In [None]:
# Step 1. Import necessary modules

# pandas is used for reading, grouping, and aggregating data
import pandas as pd

# numpy is used for numerical operations
import numpy as np

# gradient boosting model for forecasting
from sklearn.ensemble import GradientBoostingRegressor

# RMSE calculation (used for validation)
from sklearn.metrics import root_mean_squared_error


# Step 2. Load input file and output template

# input file created from Case Study #1 parsing
INPUT_FILE = "1CS2_HistoryData.csv"

# output template provided by instructor
OUTPUT_TEMPLATE = "1CS2-ExampleOutput.csv"

# read the parsed transaction-level data
df = pd.read_csv(INPUT_FILE)

# convert Date column to datetime for time-series operations
df['Date'] = pd.to_datetime(df['Date'])

# Step 3. Aggregate transaction-level data to daily totals

# group by Date and sum Amounts to get daily transaction volume
daily_df = (
    df.groupby('Date')['Amount']
    .sum()
    .reset_index()
)

# rename column to be explicit
daily_df.rename(columns={'Amount': 'Transactions'}, inplace=True)

# sort by date to preserve time order
daily_df = daily_df.sort_values('Date')

# set Date as index for forecasting
daily_df.set_index('Date', inplace=True)


# Step 4. Train / test split (time-based)

# determine last available date in the dataset
last_date = daily_df.index.max()

# use final 20% of data as test set
split_date = daily_df.index[int(len(daily_df) * 0.8)]

# training data (first 80%)
train = daily_df[daily_df.index < split_date]

# testing data (last 20%)
test = daily_df[daily_df.index >= split_date]

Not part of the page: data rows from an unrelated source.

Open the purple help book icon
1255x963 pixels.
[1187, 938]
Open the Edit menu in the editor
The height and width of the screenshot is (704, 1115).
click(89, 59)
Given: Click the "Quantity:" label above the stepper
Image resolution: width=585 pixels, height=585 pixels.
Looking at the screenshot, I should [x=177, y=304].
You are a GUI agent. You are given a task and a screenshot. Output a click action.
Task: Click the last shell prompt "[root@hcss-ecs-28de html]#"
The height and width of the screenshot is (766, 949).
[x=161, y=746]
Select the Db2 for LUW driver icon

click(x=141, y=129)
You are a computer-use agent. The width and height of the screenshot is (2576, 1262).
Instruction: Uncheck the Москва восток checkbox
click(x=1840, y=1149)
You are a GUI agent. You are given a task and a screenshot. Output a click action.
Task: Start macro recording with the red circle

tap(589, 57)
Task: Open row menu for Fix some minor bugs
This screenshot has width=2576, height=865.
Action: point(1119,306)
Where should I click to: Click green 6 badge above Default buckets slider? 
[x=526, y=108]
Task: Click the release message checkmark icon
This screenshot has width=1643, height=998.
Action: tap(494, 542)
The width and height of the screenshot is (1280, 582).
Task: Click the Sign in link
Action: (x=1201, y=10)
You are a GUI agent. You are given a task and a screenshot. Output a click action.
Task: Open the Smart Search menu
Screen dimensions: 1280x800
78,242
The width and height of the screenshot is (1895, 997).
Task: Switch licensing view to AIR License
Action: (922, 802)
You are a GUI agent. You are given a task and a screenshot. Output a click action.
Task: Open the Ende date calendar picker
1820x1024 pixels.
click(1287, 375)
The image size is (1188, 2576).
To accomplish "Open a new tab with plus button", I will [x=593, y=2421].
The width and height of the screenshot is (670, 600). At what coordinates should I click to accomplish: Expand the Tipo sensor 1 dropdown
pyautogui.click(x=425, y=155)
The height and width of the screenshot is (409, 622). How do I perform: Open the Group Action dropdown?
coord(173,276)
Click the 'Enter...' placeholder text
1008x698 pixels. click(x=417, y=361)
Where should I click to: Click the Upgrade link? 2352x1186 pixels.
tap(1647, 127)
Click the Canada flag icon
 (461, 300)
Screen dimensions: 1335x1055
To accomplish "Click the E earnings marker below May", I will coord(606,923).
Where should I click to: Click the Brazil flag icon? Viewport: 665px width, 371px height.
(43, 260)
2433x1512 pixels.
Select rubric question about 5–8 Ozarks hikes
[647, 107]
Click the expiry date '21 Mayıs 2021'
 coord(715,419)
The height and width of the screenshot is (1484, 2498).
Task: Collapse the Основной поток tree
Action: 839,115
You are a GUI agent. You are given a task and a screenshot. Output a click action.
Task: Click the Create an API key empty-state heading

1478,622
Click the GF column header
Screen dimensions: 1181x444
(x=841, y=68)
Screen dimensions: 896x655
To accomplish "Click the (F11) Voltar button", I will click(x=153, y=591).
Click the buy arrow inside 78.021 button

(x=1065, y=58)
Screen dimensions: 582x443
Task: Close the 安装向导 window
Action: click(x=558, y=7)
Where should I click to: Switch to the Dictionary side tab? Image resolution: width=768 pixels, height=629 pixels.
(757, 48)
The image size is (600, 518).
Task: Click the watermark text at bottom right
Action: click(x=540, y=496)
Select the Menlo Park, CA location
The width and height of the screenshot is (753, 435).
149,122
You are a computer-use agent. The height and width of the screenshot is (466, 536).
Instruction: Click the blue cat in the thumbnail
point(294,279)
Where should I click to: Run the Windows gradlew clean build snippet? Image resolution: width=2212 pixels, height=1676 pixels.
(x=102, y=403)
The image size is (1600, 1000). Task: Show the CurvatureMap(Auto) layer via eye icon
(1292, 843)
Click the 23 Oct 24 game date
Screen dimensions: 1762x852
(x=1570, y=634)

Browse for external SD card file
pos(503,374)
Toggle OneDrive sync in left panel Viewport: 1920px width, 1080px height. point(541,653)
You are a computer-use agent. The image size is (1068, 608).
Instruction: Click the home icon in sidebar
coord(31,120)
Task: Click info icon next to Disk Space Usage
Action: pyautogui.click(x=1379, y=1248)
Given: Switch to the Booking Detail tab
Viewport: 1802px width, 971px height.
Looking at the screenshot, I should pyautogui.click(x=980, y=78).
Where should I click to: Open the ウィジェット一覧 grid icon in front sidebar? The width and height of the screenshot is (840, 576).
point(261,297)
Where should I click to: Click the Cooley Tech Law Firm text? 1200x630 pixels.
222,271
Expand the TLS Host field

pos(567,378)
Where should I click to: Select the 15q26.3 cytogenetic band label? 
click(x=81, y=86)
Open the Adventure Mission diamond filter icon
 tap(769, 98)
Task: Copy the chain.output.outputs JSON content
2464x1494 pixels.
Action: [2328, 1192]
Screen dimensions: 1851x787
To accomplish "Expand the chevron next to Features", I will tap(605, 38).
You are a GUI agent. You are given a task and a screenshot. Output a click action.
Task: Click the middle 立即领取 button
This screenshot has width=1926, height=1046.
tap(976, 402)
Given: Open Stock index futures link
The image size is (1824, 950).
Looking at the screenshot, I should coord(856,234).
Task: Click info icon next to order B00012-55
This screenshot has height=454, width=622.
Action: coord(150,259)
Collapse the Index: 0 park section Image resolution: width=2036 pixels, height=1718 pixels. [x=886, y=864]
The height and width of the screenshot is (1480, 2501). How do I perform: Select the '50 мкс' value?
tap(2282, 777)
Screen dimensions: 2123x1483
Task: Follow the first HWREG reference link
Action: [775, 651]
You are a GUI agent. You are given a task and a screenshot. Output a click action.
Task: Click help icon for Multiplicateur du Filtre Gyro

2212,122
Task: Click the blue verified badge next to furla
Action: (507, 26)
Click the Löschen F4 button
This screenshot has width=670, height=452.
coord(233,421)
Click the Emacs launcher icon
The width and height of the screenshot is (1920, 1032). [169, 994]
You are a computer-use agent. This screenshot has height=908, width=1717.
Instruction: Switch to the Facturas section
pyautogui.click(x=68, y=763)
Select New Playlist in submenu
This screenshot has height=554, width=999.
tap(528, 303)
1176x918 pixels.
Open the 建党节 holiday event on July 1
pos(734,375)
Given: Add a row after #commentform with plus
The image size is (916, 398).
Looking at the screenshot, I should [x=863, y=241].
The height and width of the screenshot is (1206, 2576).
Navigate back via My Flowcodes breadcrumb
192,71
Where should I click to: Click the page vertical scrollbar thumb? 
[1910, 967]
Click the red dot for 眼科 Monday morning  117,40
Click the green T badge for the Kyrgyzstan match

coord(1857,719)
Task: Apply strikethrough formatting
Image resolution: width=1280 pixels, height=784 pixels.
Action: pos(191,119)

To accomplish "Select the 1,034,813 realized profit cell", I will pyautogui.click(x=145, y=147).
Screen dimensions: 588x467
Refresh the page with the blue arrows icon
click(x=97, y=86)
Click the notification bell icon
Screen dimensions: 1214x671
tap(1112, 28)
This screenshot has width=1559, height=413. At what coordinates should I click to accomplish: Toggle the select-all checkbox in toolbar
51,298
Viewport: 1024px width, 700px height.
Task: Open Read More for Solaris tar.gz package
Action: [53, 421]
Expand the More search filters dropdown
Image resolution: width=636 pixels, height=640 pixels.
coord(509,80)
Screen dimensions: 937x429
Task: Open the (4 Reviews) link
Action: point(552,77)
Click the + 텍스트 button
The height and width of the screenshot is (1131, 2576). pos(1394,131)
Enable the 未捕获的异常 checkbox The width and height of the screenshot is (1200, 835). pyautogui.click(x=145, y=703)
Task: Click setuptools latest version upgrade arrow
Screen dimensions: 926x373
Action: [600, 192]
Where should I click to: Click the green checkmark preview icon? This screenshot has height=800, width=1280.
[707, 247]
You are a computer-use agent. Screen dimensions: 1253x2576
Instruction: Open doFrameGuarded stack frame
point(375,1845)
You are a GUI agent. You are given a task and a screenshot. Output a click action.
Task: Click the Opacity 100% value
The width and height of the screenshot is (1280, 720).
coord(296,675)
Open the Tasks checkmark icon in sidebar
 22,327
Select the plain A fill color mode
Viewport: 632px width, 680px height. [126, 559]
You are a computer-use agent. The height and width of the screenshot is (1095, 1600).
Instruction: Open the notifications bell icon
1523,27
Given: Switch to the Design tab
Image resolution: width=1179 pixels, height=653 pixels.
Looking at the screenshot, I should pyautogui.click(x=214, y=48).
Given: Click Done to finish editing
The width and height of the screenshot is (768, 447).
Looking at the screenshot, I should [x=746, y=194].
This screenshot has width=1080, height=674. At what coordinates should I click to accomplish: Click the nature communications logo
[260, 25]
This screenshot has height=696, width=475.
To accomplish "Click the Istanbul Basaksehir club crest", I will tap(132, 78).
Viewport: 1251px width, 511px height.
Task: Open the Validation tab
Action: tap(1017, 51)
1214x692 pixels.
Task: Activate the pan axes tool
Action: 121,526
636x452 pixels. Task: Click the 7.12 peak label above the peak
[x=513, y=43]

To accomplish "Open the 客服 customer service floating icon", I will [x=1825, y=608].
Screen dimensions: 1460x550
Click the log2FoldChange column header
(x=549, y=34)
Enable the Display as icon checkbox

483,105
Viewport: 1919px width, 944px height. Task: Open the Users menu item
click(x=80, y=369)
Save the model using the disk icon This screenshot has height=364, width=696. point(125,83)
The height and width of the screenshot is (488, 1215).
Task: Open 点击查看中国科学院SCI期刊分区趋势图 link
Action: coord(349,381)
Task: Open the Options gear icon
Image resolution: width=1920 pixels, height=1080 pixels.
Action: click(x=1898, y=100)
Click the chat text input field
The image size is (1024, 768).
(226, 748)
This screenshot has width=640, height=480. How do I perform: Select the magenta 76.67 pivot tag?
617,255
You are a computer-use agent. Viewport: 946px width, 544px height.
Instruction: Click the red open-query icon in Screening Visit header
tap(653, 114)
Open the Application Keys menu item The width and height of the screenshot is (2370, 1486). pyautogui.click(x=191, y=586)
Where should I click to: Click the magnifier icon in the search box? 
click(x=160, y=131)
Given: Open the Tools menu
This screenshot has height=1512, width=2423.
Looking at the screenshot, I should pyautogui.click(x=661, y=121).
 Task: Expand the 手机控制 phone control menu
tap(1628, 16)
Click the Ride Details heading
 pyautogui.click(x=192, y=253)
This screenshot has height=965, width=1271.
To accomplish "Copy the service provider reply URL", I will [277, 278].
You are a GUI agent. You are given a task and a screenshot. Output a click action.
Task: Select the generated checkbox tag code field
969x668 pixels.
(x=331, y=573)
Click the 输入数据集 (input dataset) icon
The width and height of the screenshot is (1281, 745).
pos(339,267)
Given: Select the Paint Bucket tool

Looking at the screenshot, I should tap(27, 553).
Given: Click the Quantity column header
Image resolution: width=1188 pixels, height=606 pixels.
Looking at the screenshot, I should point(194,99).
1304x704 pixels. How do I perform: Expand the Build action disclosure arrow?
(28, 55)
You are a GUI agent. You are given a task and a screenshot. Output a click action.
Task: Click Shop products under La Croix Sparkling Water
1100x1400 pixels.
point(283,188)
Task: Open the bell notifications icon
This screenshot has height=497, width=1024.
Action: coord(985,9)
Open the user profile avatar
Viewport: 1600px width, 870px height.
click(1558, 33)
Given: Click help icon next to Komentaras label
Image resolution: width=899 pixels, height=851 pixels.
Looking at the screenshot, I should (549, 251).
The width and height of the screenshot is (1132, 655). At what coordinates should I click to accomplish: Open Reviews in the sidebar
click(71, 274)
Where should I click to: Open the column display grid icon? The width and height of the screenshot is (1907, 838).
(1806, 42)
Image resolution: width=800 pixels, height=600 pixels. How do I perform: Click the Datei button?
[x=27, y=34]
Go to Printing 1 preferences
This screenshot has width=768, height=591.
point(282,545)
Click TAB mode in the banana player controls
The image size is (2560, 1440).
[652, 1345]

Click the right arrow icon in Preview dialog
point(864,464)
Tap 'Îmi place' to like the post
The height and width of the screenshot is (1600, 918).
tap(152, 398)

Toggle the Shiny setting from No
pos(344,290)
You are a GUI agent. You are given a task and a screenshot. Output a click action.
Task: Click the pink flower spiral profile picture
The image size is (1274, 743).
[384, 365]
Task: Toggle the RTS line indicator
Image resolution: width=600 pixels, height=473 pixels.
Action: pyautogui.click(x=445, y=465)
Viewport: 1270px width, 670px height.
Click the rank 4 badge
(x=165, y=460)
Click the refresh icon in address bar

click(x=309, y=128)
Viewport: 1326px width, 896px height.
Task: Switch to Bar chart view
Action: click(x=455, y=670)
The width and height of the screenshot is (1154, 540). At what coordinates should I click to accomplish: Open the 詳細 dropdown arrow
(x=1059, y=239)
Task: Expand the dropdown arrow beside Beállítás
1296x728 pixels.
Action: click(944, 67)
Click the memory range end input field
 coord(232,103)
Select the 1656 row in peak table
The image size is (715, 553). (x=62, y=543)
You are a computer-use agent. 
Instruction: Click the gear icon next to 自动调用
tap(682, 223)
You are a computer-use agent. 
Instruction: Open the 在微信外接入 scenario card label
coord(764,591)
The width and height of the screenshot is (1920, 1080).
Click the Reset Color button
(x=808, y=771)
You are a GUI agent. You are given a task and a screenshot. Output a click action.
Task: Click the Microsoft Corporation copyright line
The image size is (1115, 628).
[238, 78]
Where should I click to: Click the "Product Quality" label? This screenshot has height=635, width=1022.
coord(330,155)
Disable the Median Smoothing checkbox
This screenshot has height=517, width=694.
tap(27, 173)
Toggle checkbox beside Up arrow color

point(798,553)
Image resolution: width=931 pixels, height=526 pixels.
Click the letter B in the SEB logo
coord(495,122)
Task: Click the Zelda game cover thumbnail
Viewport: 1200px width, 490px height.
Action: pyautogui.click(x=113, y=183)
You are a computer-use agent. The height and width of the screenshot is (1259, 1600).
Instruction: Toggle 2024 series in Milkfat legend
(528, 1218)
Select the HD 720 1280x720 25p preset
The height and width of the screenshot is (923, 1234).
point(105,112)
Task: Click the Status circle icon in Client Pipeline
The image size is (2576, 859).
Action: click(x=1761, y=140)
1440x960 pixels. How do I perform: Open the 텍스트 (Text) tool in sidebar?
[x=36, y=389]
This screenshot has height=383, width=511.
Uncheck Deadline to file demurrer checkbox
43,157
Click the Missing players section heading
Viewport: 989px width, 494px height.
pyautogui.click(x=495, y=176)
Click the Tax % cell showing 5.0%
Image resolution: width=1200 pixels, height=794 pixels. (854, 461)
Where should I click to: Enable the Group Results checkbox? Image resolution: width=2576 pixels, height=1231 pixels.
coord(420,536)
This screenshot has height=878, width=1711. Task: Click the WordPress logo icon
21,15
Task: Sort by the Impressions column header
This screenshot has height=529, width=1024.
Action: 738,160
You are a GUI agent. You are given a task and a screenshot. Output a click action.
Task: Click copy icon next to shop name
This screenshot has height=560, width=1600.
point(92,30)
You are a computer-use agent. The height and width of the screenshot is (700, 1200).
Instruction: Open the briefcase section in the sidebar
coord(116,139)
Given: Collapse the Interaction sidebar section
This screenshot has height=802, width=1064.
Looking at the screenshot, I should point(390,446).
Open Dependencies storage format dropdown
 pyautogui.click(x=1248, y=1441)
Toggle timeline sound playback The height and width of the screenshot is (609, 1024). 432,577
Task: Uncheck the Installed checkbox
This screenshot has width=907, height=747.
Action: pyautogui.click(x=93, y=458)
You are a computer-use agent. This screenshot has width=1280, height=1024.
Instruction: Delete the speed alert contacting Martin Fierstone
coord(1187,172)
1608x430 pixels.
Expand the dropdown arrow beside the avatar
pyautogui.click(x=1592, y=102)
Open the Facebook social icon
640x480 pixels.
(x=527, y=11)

print("Training rows:", len(train))
print("Testing rows:", len(test))


# Step 5. Baseline (naive) model

# naive forecast: previous day's value
naive_predictions = test['Transactions'].shift(1)

# drop rows where prediction is missing
valid_idx = naive_predictions.notna()

# calculate RMSE only if data exists
if valid_idx.sum() > 0:
    naive_rmse = root_mean_squared_error(
        test.loc[valid_idx, 'Transactions'],
        naive_predictions.loc[valid_idx]
    )
    print("Naive RMSE:", naive_rmse)
else:
    print("Naive RMSE could not be calculated (insufficient test data)")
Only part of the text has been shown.